Excerpts from Jim Conrad's
Naturalist Newsletter

from the February 12, 2012 Newsletter issued from Hacienda Chichen Resort beside Chichén Itzá Ruins, central Yucatán, MÉXICO

The tree overgrown with flowering vines shown below caught my eye:

Flowering Sweet Potato Vine, IPOMOEA BATATAS, covering tree

A closer look at the vine's flowers and leaves is seen below:

Flowering Sweet Potato Vine, IPOMOEA BATATAS, flowers and leaves

I used to grow sweet potatoes back in Kentucky and Mississippi, so I recognized this as a Sweet Potato vine. Notice how some of the leaves are slightly lobed at their bases, and that the flowers' mostly white but purple-eyed corollas have especially broad tubes, plus notice the curious way the corolla rim folds back on itself. Most flowers in this family emerge in a twisting manner (they're "convolute" in the bud), and you can see the resulting flower's pleats and indications of its earlier twistiness, but these flowers open like lips that are made to pooch out into a pout. That's a little unusual.

Flowering Sweet Potato Vine, IPOMOEA BATATAS, stamens inside blossomSweet Potato vines are IPOMOEA BATATAS, and are genuine morning-glories. Ipomoea is the morning-glory genus in the Morning-Glory Family. Knowing that the stigmas of Ipomoeas are spherical instead of elongated like in many other Morning-Glory Family genera, I opened a flower to confirm the ID, and saw what's shown at the right.

Those erect stamens of varying lengths look very morning-gloryish, but where are the female stigma, style and ovary? Several blossoms showed the same thing. Finally I dug way down into some stamen bases and found the quarter-inch thing (5mm) shown below:

Flowering Sweet Potato Vine, IPOMOEA BATATAS, stunted stigma, style and ovaryThose are shriveled up, undeveloped female parts. The stunted stigma is at the top, left, the curly stem is a not-fully-formed style, and the greenish item at the lower right is an aborted ovary.

Then it dawned on me that the Sweet Potato plant has been selectively bred for so long that, like many important horticultural plants, it's lost some or all of its ability to reproduce sexually.

Moreover, this much-flowering Sweet Potato vine was clearly different from the tuber-producing vine I'd grown up North, which seldom flowered at all, and their leaf bases were much more likely to be angularly lobed. This was surely a cultivar developed for flowering, not producing big, sweet tubers.

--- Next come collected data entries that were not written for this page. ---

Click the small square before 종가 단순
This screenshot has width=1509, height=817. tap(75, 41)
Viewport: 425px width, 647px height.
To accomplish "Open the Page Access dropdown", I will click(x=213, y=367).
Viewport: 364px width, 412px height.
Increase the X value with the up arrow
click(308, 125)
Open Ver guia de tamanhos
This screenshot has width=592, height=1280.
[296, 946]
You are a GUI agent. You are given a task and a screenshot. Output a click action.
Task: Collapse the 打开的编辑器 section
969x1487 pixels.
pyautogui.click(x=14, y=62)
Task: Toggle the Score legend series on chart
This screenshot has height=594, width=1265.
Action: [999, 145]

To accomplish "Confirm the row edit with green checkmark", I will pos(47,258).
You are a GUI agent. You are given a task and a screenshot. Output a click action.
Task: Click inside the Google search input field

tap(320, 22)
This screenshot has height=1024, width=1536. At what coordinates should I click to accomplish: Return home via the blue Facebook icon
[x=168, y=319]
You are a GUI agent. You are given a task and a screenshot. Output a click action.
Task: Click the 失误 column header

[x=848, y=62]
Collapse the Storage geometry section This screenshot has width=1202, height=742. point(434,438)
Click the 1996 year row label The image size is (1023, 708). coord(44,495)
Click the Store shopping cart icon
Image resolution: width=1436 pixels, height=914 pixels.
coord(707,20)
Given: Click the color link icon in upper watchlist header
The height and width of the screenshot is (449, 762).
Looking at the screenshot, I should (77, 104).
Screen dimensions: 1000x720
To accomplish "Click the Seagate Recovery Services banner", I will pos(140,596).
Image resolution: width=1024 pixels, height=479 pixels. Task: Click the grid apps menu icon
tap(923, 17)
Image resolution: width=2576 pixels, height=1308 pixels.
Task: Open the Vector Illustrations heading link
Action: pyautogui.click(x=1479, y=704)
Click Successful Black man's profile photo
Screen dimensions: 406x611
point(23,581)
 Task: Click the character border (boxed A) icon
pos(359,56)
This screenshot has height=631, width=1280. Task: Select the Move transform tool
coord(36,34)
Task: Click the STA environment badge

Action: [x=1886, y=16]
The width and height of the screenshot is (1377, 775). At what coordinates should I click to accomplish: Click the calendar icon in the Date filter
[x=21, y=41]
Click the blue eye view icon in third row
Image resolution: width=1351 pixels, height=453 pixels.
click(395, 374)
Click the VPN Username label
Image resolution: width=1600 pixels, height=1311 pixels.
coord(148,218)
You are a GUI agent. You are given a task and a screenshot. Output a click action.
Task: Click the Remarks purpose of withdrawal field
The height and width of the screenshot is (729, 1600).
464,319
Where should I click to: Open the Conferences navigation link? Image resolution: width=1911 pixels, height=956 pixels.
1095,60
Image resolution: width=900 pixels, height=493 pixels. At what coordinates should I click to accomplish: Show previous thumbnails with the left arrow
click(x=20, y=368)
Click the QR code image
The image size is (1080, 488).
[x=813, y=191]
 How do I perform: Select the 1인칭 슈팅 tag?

In fact, on the Internet you can find plenty of pictures of gorgeously flowering Sweet Potato vines by searching on "flowering sweet potato." The most famous flower cultivar appears to be 'Blackie,' with very dark leaves and dark, somber flowers. I read that flowering sweet potatoes typically are sterile. The stunted female parts found in our blossoms are completely to be expected.